● Supplied material
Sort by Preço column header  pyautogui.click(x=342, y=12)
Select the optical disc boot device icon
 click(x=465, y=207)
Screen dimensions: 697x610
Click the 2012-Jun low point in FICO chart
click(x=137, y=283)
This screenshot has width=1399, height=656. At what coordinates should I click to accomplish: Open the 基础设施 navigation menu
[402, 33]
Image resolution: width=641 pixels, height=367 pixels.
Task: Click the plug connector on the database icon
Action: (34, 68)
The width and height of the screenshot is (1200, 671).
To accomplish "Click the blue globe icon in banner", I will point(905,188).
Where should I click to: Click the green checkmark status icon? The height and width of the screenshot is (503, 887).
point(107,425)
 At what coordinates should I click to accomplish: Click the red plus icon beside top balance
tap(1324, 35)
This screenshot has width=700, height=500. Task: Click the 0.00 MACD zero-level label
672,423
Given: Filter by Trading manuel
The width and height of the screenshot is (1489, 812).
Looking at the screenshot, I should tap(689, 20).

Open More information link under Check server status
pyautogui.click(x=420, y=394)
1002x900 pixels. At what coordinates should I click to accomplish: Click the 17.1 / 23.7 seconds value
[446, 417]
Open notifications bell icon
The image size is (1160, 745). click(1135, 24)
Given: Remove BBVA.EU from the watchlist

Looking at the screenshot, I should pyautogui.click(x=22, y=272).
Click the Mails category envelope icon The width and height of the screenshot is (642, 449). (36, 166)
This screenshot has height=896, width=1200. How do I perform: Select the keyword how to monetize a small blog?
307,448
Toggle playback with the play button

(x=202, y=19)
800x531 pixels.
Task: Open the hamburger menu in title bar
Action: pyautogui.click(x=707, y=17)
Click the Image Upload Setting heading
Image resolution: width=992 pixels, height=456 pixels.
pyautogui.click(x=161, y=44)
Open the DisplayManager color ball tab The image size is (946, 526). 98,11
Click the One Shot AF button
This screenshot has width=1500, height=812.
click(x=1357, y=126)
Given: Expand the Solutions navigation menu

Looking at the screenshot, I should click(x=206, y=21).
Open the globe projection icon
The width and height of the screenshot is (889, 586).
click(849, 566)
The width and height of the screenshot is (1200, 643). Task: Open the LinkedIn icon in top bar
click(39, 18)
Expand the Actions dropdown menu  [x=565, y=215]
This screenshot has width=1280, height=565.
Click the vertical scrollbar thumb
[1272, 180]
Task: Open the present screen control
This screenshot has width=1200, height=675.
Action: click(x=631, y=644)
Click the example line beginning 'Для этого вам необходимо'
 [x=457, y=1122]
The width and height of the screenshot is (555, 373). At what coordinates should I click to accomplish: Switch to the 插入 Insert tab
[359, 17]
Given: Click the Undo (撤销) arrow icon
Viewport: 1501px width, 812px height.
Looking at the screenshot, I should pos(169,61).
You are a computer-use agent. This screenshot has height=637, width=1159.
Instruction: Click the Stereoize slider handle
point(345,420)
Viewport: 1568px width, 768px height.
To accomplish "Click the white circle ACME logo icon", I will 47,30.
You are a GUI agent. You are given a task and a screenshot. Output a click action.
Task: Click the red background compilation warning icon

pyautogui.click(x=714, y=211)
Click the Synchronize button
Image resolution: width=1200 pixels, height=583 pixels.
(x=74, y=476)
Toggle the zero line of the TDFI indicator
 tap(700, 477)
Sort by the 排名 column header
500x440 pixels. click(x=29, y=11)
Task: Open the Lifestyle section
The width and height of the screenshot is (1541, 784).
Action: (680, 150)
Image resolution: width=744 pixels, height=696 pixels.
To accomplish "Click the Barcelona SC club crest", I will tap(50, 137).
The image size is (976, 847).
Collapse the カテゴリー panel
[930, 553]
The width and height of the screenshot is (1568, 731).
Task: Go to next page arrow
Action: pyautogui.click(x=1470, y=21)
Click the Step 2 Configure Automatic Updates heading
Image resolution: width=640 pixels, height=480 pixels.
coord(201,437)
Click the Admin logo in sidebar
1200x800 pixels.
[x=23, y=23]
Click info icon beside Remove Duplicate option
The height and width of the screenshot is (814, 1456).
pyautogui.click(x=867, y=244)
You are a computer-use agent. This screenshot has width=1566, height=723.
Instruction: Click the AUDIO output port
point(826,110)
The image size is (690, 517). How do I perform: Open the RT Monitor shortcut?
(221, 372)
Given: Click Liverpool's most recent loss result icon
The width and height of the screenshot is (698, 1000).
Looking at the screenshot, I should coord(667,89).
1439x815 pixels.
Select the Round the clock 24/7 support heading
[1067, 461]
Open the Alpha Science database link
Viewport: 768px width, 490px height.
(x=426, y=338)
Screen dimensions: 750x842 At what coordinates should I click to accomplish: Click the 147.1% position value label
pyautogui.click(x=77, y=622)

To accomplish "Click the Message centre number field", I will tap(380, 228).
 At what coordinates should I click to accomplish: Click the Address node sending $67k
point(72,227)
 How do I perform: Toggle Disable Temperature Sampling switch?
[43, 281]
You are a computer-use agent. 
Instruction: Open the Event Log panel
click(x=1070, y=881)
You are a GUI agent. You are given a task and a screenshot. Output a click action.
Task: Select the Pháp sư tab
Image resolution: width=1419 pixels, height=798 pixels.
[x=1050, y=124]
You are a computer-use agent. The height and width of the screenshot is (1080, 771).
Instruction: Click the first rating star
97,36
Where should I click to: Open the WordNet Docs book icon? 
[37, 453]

● Exercise
From the data above, output exactly the lines between the one containing "Select the Round" and the one containing "You are a computer-use agent. The", counting both of them.

● Output for this task
Select the Round the clock 24/7 support heading
[1067, 461]
Open the Alpha Science database link
Viewport: 768px width, 490px height.
(x=426, y=338)
Screen dimensions: 750x842 At what coordinates should I click to accomplish: Click the 147.1% position value label
pyautogui.click(x=77, y=622)

To accomplish "Click the Message centre number field", I will tap(380, 228).
 At what coordinates should I click to accomplish: Click the Address node sending $67k
point(72,227)
 How do I perform: Toggle Disable Temperature Sampling switch?
[43, 281]
You are a computer-use agent. 
Instruction: Open the Event Log panel
click(x=1070, y=881)
You are a GUI agent. You are given a task and a screenshot. Output a click action.
Task: Select the Pháp sư tab
Image resolution: width=1419 pixels, height=798 pixels.
[x=1050, y=124]
You are a computer-use agent. The height and width of the screenshot is (1080, 771).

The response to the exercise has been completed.